Sur le quai de Birkenau, c’est la cohue. Après la sélection pour le travail, Sophie se retrouve seule et se rapproche alors de Sarah, une jeune fille qu’elle a connue à Drancy. 

 

Sophie raconte la désinfection, le rasage, le tatouage, la nudité des jeunes femmes sur les gradins. On lui donne une robe, une culotte et un fil et une aiguille pour coudre son numéro. Elle est ensuite emmenée dans un block, où elle découvre les coyats - les couchettes - et, plus tard, les latrines. “Il fallait s’a-da-pter” martèle Sophie. “Si on ne s’adapte pas, c’est terminé”.

Chaque soir, pendant quelque temps, Sophie pense qu’elle va retrouver sa mère et son frère. Il n’en sera rien.

 

 

Sophie reste un long moment en quarantaine, dans un block dédié. “C’est ce qui m’a sauvée. Les nazis avaient très peur de l’épidémie de typhus, ils ne prenaient aucun risque.” explique t-elle. Les appels du matin et du soir sont très longs, et le travail forcé est épuisant. Sophie peut compter sur son amie Sarah, “une personne très dégourdie”.

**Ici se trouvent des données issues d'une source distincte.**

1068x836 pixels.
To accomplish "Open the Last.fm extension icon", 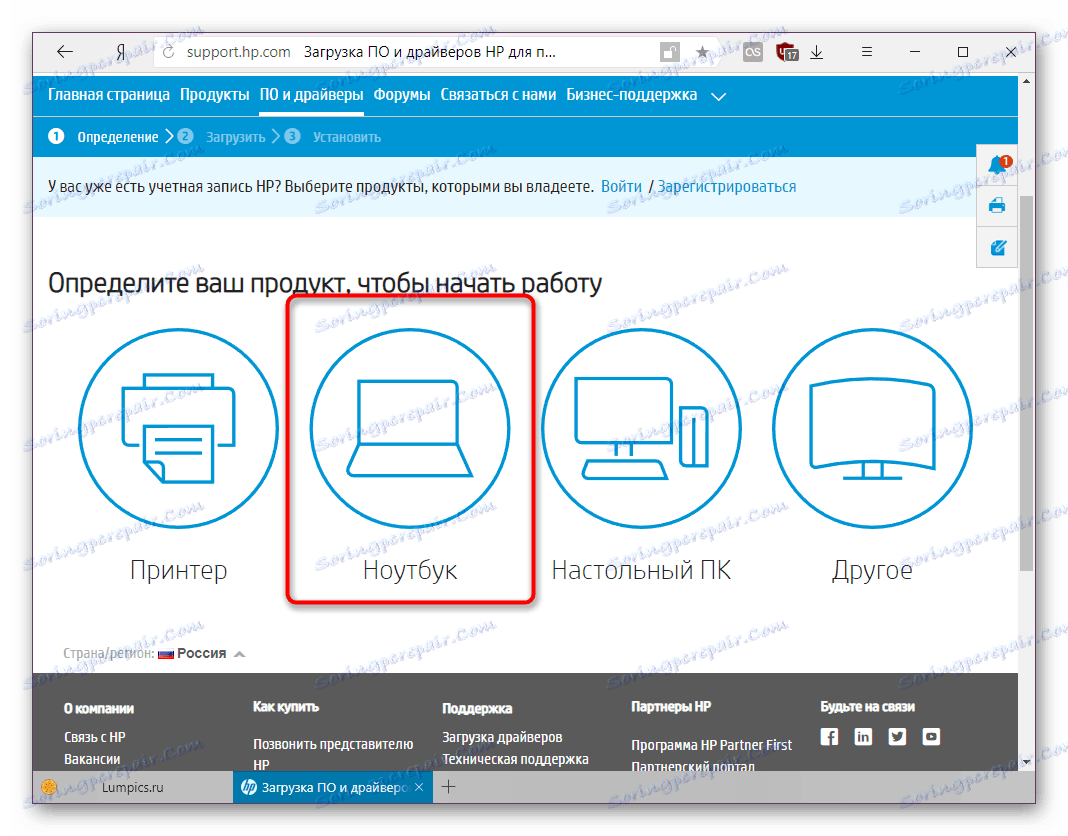I will click(753, 51).
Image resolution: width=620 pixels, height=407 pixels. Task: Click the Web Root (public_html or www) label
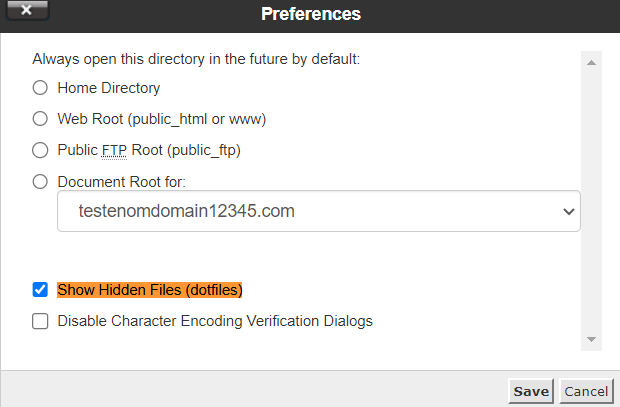coord(162,119)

Un jour, Sarah l’entraîne à l’arrière du camp, près des amoncellements de cadavres. “Nous nous cachions ici pour éviter le travail. Aucun nazi ne serait venu jusque ici…”.

 

Après la quarantaine, Sophie est affectée à un Kommando de travail à l'extérieur du camp. Un jour, elle se fait brutalement battre par un SS. “Je sens encore sa botte sur ma joue” nous dit Sophie, en caressant de sa main sa joue droite. Sophie est envoyée au Revier, à “l’infirmerie” du camp. Elle échappe ainsi à deux sélections pour la chambre à gaz. 

 

À la fin du mois d’octobre 1944, Sophie monte à nouveau dans un train. Direction Bergen-Belsen. Le camp est déjà surpeuplé, il n’y a plus de place dans les blocks. En attendant, deux grandes tentes sont dressées. Sophie dort dans l’une d’elles. Un soir, le vent est tel que la bâche se déchire. “Je voyais le ciel et les étoiles au-dessus de ma tête” nous dit Sophie en regardant vers le ciel. 

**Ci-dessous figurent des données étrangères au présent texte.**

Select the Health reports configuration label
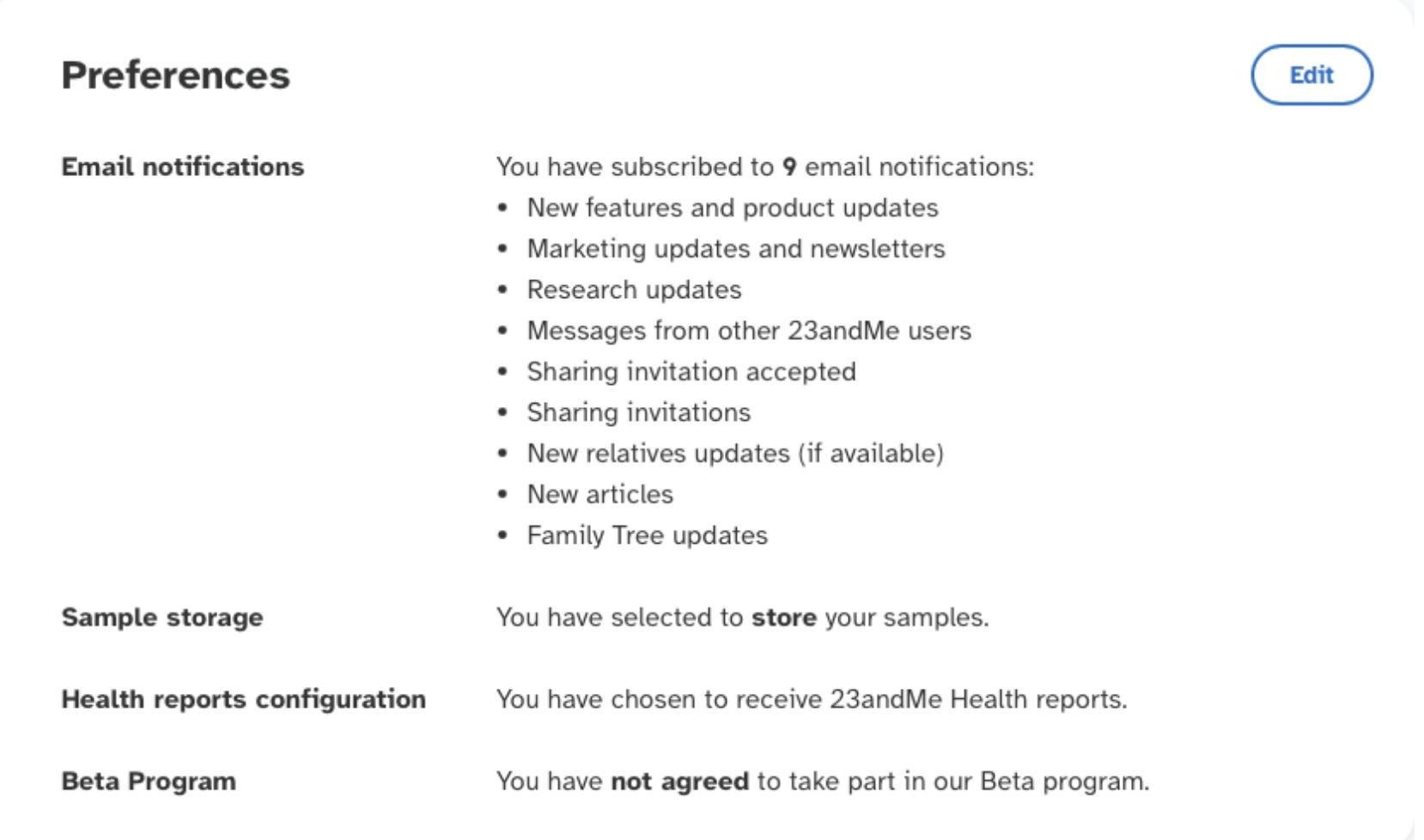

Un jour, sa responsable de block, Anne-Lise Stern, a la possibilité de choisir 200 personnes pour partir travailler dans une usine d’aviation à Raguhn. “J’ai menti sur mon âge et j’ai été choisie”. 

En avril 1944, Sophie est donc de nouveau déportée à bord d’un train. Un voyage terrible de 8 jours au cours duquel de nombreuses personnes meurent. Les portes du convoi s’ouvrent enfin : elle est à Theresienstadt.

L’enfer se termine quelques mois plus tard, et c’est le retour en France, en avion sanitaire.

 

La maison de Sophie est pleine de photos et de tableaux, dont certains qu’elle a réalisés. Une belle nappe alsacienne décore la table de la salle à manger. Dessus, un Kouglof et du café, que Sophie nous invite à consommer sans modération, en allemand - qu’elle parle couramment - ou en français.

 

Après la guerre, Sophie a vécu dans un foyer pour jeunes filles, puis pour célibataires. 

 

Sophie a ensuite travaillé longuement à la sécurité sociale. “J’ai beaucoup aimé mon travail” dit-elle fièrement. 

 

Luigi et Paul font la vaisselle. Sophie me demande de lui apporter sa loupe pour qu’elle regarde les autres photos de Luigi. “C’est beau, mais on est vieux !” dit-elle dans un éclat de rire qui semble traverser le temps.